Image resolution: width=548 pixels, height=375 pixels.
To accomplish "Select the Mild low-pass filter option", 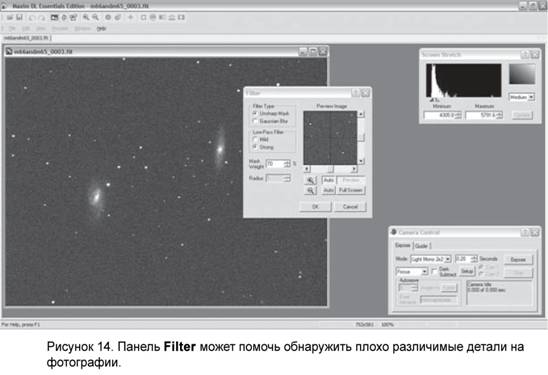I will tap(255, 139).

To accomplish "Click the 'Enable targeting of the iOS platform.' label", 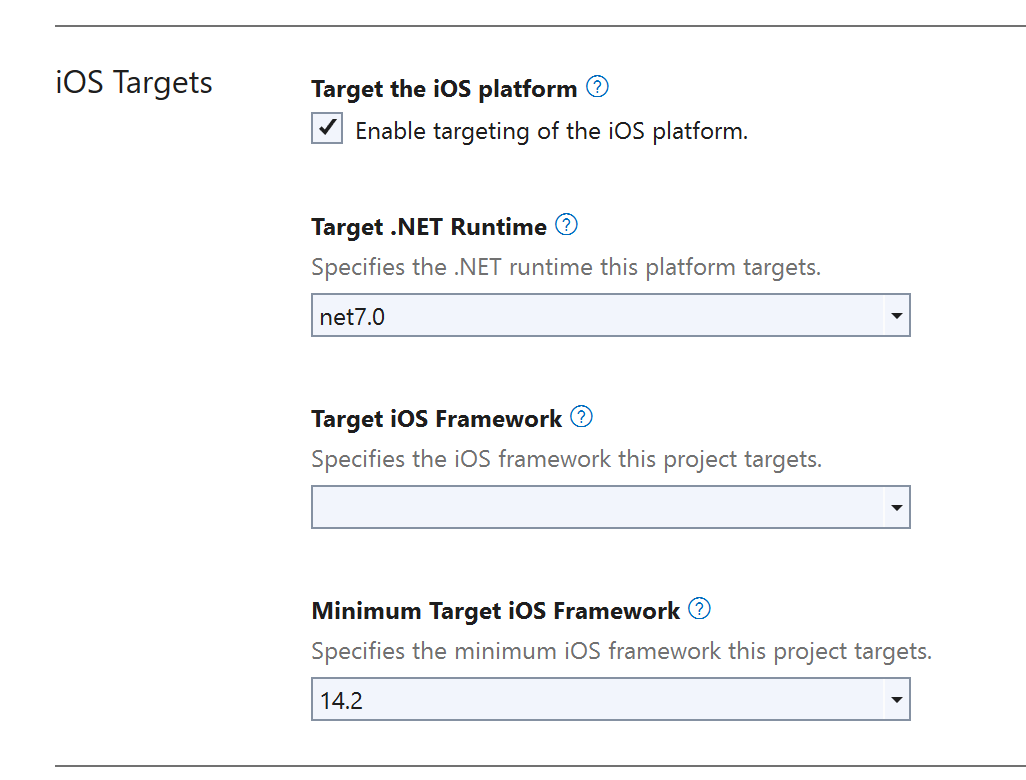I will click(x=551, y=131).
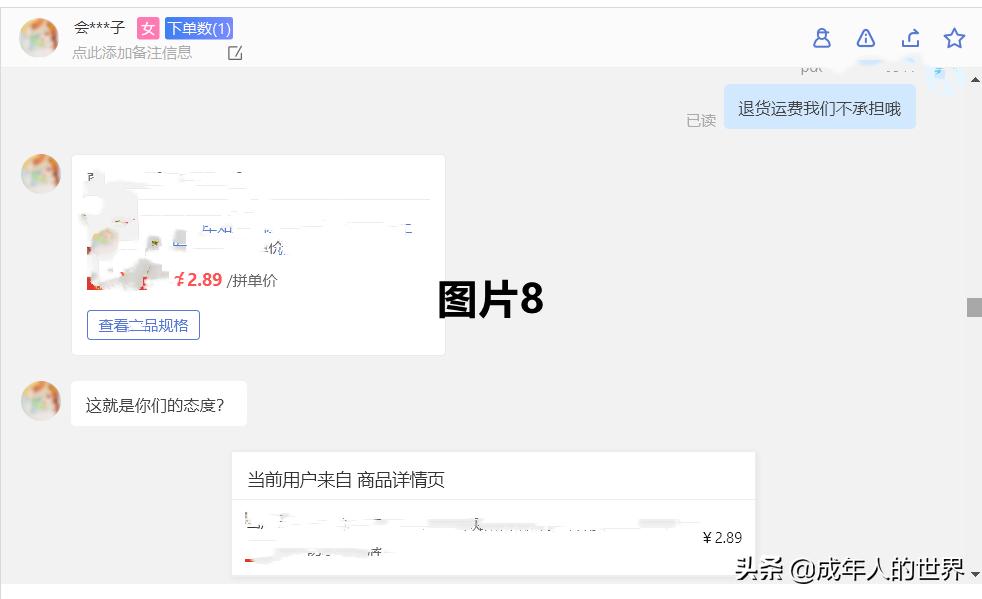Click the avatar next to 这就是你们的态度 message
Screen dimensions: 982x599
tap(40, 401)
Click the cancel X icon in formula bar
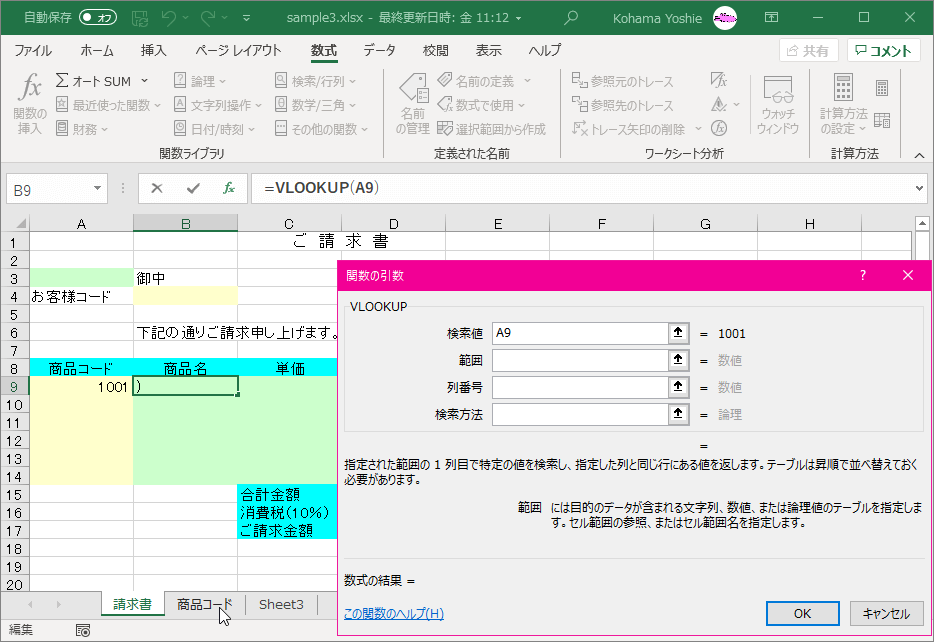The height and width of the screenshot is (642, 934). pos(157,188)
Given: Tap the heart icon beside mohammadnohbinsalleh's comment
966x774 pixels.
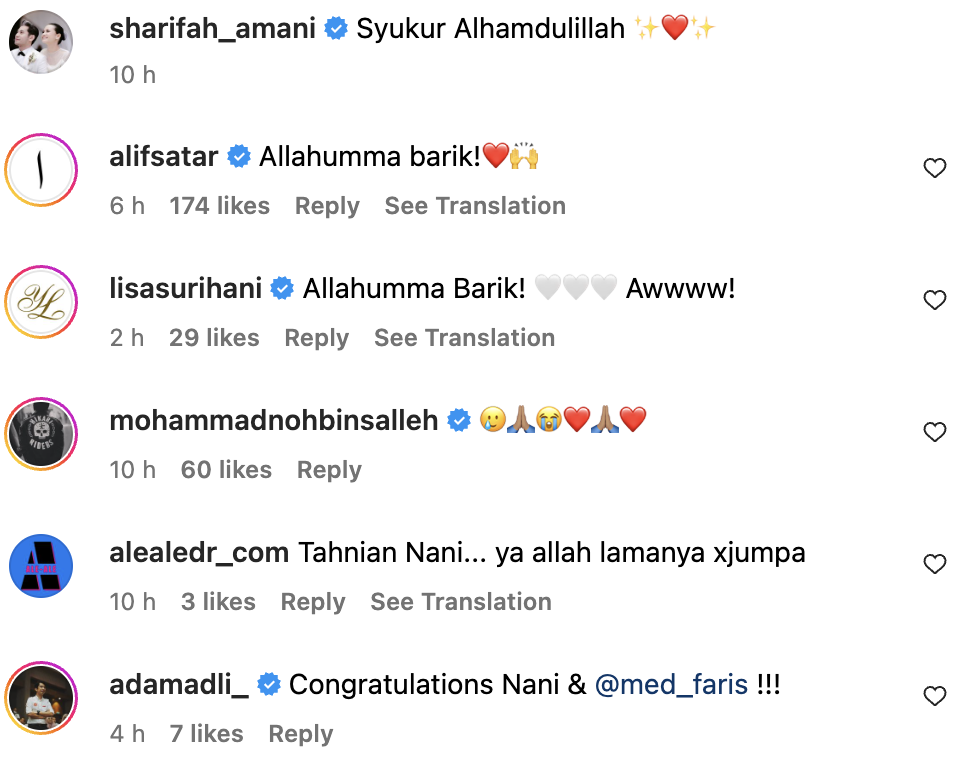Looking at the screenshot, I should 935,432.
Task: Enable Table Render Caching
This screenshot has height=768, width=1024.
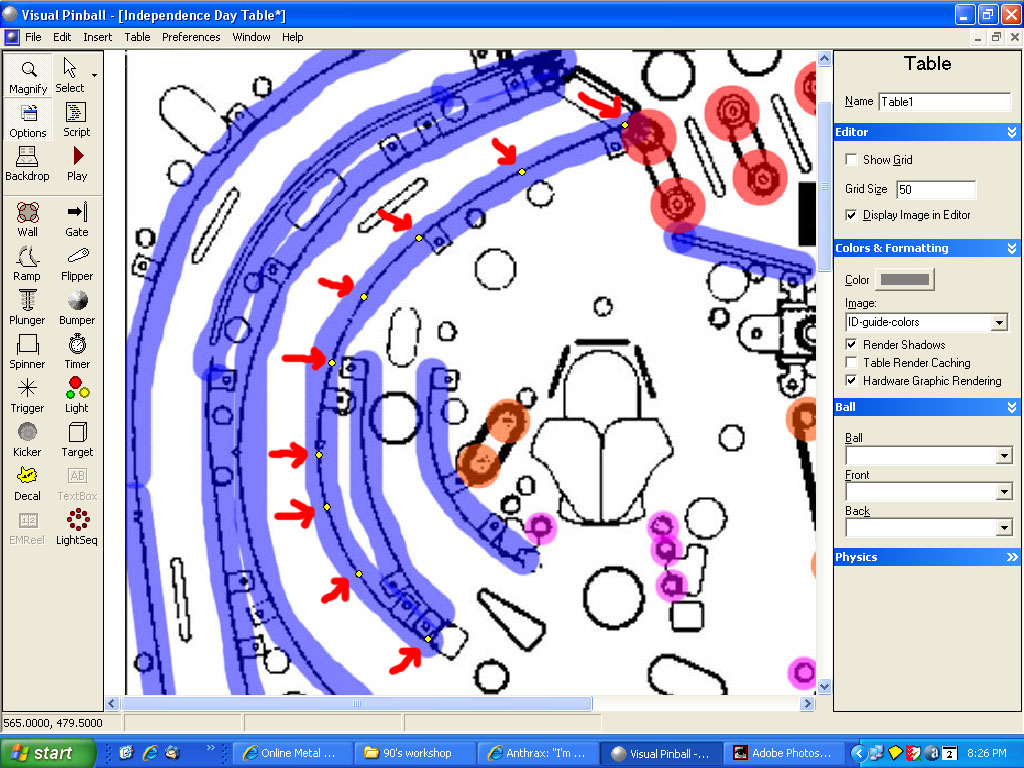Action: [x=851, y=363]
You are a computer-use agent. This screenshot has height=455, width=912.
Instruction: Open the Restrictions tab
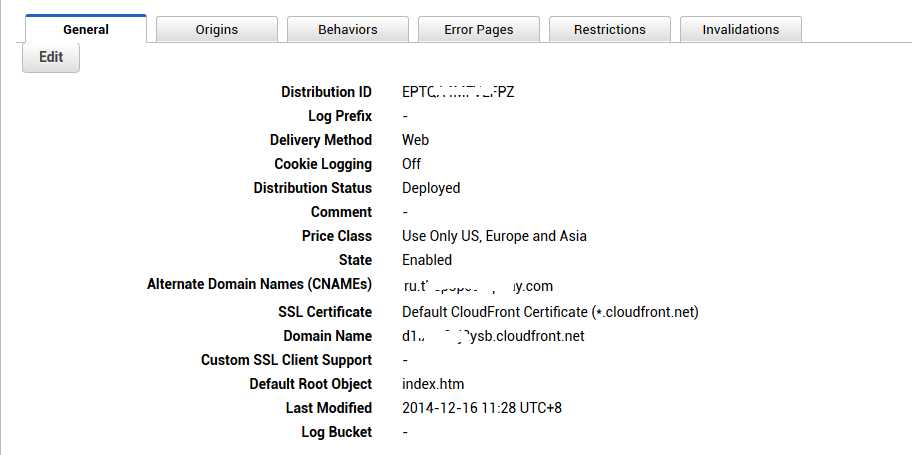(x=610, y=29)
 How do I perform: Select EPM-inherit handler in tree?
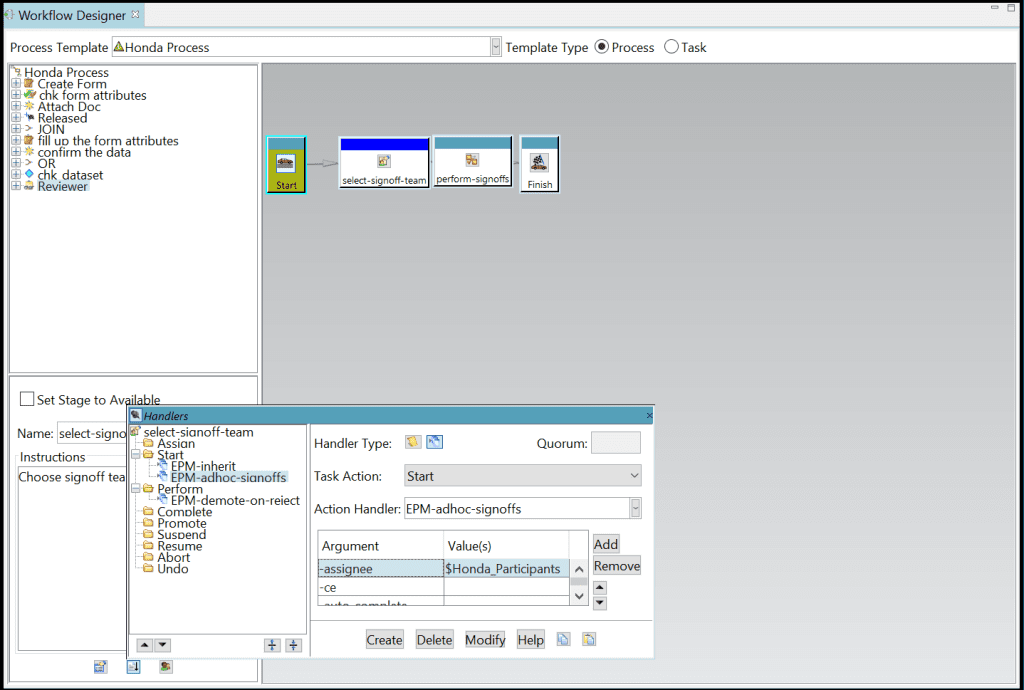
------
_Work instructions_: Here the job is to quote the lines from the one with "Task: Enable Table Render Caching" through the end of the material, both included, exactly; please skip the pictures.

_Result_:
Task: Enable Table Render Caching
This screenshot has height=768, width=1024.
Action: [x=851, y=363]
You are a computer-use agent. This screenshot has height=455, width=912.
Instruction: Open the Restrictions tab
(x=610, y=29)
 How do I perform: Select EPM-inherit handler in tree?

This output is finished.